Niger : plus de 420 civils tués dans l’ouest du pays depuis janvier (ONG)

L’Organisation internationale de défense des droits de l’homme Human rights watch (HRW) a annoncé, mercredi, que plus de quatre cent vingt (420) civils ont été tués dans des attaques armées dans l’ouest du Niger, depuis le début de l’année.

« Des groupes armés islamistes ont tué plus de 420 civils et provoqué le déplacement de dizaines de milliers de personnes lors d’attaques perpétrées dans l’ouest du Niger depuis janvier 2021 », a affirmé HRW dans un communiqué consulté par l’Agence Anadolu.

« Du 23 juin au 4 juillet, Human Rights Watch s’est rendu au Niger et s’est entretenu avec 44 témoins d’exactions et 16 autres personnes, dont des chefs communautaires peuls, touaregs et zarmas, des autorités locales et des responsables sécuritaires; des membres d’organisations nigériennes de défense des droits humains ; et des diplomates étrangers », a ajouté la même source.
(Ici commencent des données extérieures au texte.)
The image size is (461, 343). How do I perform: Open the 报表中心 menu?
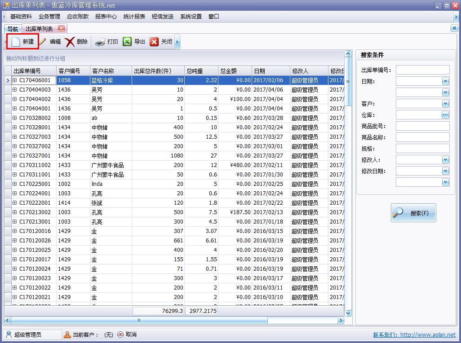[x=106, y=17]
L’ONG a indiqué avoir documenté neuf attaques « qui ont eu lieu entre janvier et juillet dans les villes, villages et hameaux des régions occidentales de Tillaberi et Tahoua, situées près des frontières du Mali et du Burkina Faso », précisant que depuis 2019, cette zone a connu une hausse spectaculaire des attaques contre des cibles militaires et, de plus en plus, contre des civils par des groupes armés affiliés à « Daech » et, dans une moindre mesure, à « Al-Qaïda ».
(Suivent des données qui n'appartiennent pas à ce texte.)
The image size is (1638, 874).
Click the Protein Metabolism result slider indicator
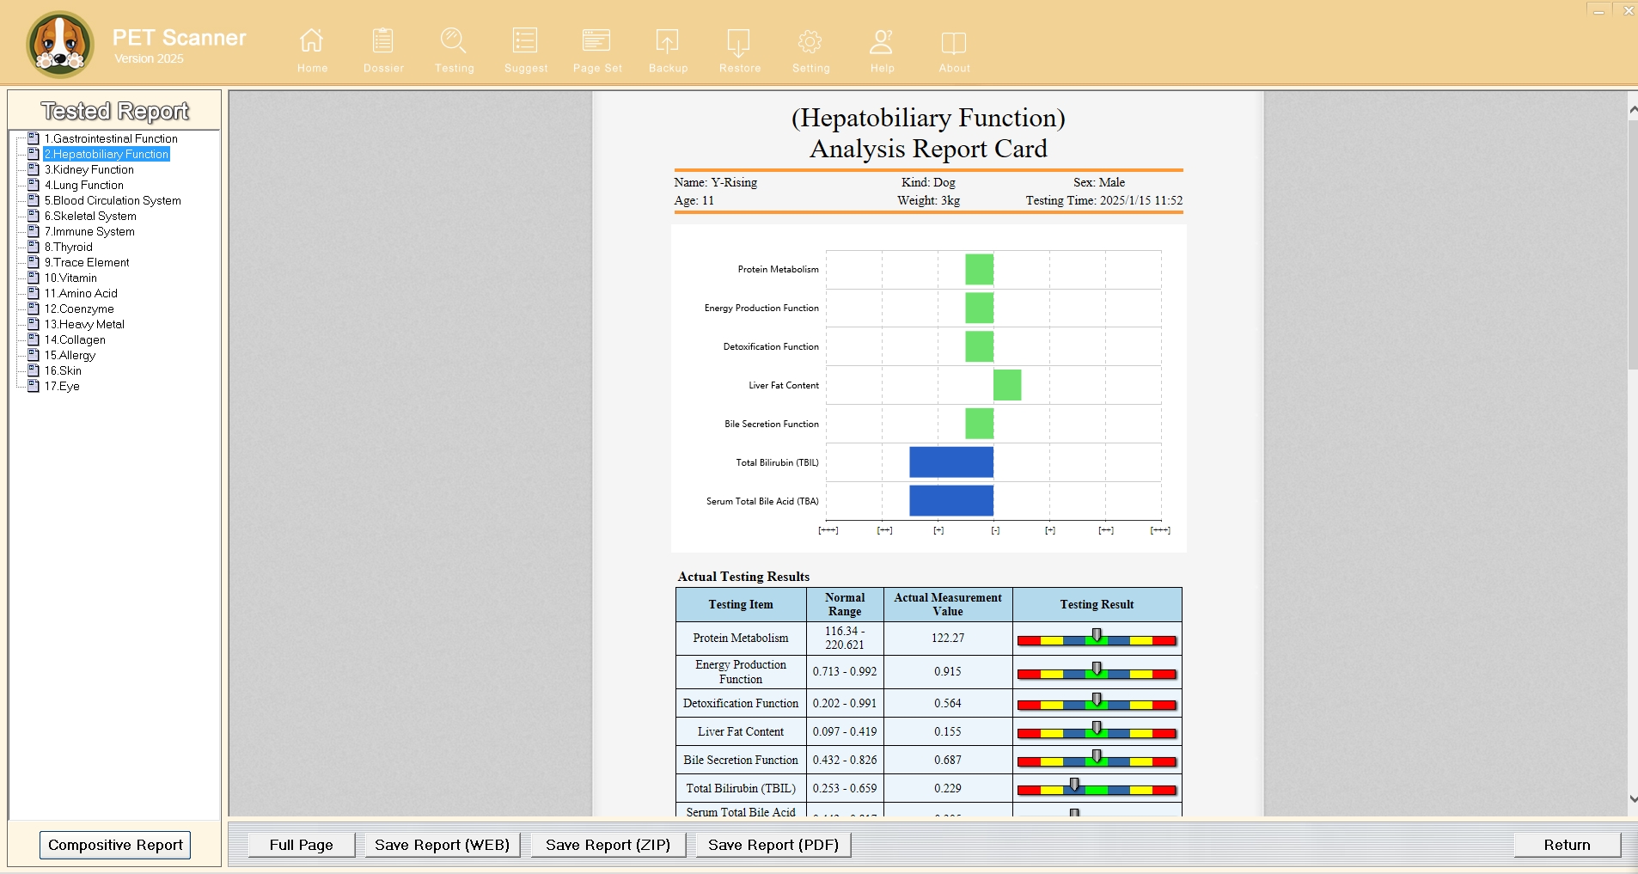(x=1097, y=635)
HRW a également déploré que « ces groupes ont également détruit des écoles et des églises et imposé des restrictions s’appuyant sur leur interprétation de l’islam ».

Rappelant que « les lois de la guerre interdisent les attaques contre les civils et les biens civils et les mauvais traitements infligés à toute personne détenue », Human rights watch a averti que « les personnes qui commettent de graves violations des lois de la guerre, y compris des exécutions sommaires et des actes de torture, peuvent être poursuivies pour crimes de guerre ».

L’ONG a demandé aux autorités nigériennes de « prendre des mesures urgentes pour mettre fin à la recrudescence de meurtres de civils », à travers l’établissement « des réseaux d’alerte rapide » pour « réduire les délais de réponse de l’armée aux villages menacés et créer des comités formés de civils, de forces de sécurité et d’organisations de la société civile pour identifier et répondre aux besoins urgents de protection ».